Chris Bischoff 36:33
Right, and then just may just pause GSTT has is very diverse population, some of the biases that you find sometimes finding data in a GSTT can be really interesting in terms of saying, Well look, you know, we are actually covering a huge spectrum of people. And so when identifying, you know, solutions that only fit a very small subset of the population.
Lawrence Tallon 36:50
That's such an important thing. You know, there are so many products now devices, algorithms, where we now can identify known bias. And actually, if we're going to eliminate that bias for our own populations, but also to scale in the very large emerging markets in Africa and Asia, we need to be able to develop products that are viable and tested on those kinds of populations. And we have that opportunity, this world's population in South London that I like to talk about.

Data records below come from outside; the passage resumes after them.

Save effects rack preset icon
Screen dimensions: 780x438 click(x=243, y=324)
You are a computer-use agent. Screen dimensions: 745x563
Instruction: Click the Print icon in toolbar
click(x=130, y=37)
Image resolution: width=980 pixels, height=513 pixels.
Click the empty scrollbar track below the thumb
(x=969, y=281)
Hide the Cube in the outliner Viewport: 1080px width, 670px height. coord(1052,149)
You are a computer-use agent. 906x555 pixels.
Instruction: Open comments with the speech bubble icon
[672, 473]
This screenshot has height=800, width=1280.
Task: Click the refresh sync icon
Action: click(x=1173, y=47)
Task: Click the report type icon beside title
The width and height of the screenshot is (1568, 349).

Nadine Hachach-Haram 37:19
Final I mean, I joined this too much. But final question to both as we have, and then I'll offer to final comments. We've got, obviously industry in the audience today and across the sort of the session. We've got SMEs, we've got investors, we've got all you know, people from all walks of life across health tech, how can you see relationships with Mehta companies, big and small, best interacting with the NHS? And how central is that to the collaboration into the future success of the NHS?
Lawrence Tallon 37:48
Yeah, so I mean, if I kind of refer back to what I said, at the start, it's pretty clear that the way that the health service is going in this country, we're at something of a inflection point, unless we are able to innovate at scale, we are frankly, running out of people to provide health care in the way we're doing it at the moment. And we see waiting times increasing, we see patient and public satisfaction dropping, dropping quite fast. So we have an absolute imperative to innovate to design, redesign the ways in which we deliver healthcare fit for the mid 21st century. And we can only do that by working with industry. And the kind of principles I talked about earlier for industry partnerships have of strategic alignment trust, you know, there are some that are transactional, but actually the deeper strategic partnership is going to deliver long term gain rather than points solutions are likely to be longer term, not transactional arrangements. So I think I guess what I would like says, as an organization, we want to be very much open to working with industry, particularly through our venture arm, Kings Health Partners ventures, wish you can contact the dean and she'll give you all the details. And we see ourselves as a, we want to become a really good portal into this translational testbed that we have for operational services for a data environment in the National Health Service.
Nadine Hachach-Haram 39:12
Thank you. Any final comments from both of you? I know we've we've come to time, but
Chris Bischoff 39:16
Well, thank you, first of all, for hosting us. It's a pleasure to be here.
Nadine Hachach-Haram 39:20
Yeah. Thank you both for coming. Thank you. We'll come back next year and you can update us on this partnership. Thank you. Thank you.